A denial-of-service vulnerability in certain versions of BIND name servers has been patched, and network managers are urged to upgrade quickly to a secure version of the DNS software.
Attackers sending specially crafted queries with malformed data to a vulnerable BIND server could cause the system to crash.
“Authoritative and recursive servers are equally vulnerable,” according to an alert from the Internet Systems Consortium (ISC), which runs BIND. “Intentional exploitation of this condition can cause a denial of service in all nameservers running affected versions of BIND 9. Access Control Lists do not provide any protection from malicious clients.”
Open source versions 9.7.0 to 9.7.7, 9.8.0 to 9.8.5, 9.9.0 to 9.9.3-P1, and 9.8.6b1 to 9.9.4b1 are vulnerable, as are subscription versions 9.9.3-S1 and 9.9.4-S1b1.
The ISC also warns that all versions of BIND 9.7 are vulnerable but these versions are no longer supported and do not receive security patches from ISC.
“In addition to the named server, applications built using libraries from the affected source distributions may crash with assertion failures triggered in the same fashion,” ISC warns.
ISC adds that users should upgrade to a patch release most closely related to the current BIND version running in your environment.
According to a post on the Full Disclosure mailing list, the malformed rdata will cause a named daemon to crash while rejecting the malformed query.
More than a month ago, ISC patched a remotely exploitable denial of service flaw in BIND 9. An attacker exploiting the bug could crash recursive resolvers with a RUNTIME_CHECK error in resolver.c, the advisory said. That bug affected BIND 9.6-ESV-R9, 9.8.5, and 9.9.3 but did not affect versions 9.6.0 through 9.6-ESV-R8, 9.8.0 through 9.8.4-P2, and 9.9.0 through 9.9.2-P2.
These flaws come on the heels of a major vulnerability discovered and patched in late March that implicated millions of DNS servers running on UNIX systems. Exploits could not only crash DNS servers, but also compromise other applications running on a BIND server.

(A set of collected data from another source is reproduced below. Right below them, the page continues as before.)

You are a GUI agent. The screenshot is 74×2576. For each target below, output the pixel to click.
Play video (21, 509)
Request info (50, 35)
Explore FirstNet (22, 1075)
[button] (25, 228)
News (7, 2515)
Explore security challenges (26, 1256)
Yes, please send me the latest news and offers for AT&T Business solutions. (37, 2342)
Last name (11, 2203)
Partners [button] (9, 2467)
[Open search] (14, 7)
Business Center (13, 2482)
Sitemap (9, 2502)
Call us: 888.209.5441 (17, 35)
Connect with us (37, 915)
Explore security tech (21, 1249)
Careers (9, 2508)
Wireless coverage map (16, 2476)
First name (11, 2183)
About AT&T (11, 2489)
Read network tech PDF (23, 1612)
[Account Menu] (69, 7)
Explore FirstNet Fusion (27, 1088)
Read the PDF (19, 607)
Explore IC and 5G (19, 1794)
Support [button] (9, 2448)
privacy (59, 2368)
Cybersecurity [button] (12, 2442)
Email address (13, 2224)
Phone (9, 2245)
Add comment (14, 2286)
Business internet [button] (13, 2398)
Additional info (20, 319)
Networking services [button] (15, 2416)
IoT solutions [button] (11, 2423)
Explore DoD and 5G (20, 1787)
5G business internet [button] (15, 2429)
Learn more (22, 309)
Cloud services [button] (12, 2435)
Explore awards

“A flaw in a library used by BIND 9.7, 9.8, and 9.9, when compiled on Unix and related operating systems, allows an attacker to deliberately cause excessive memory consumption by the named process, potentially resulting in exhaustion of memory resources on the affected server. This condition can crash BIND 9 and will likely severely affect operation of other programs running on the same machine,” the security advisory from the Internet Systems Consortium, which maintains BIND, says.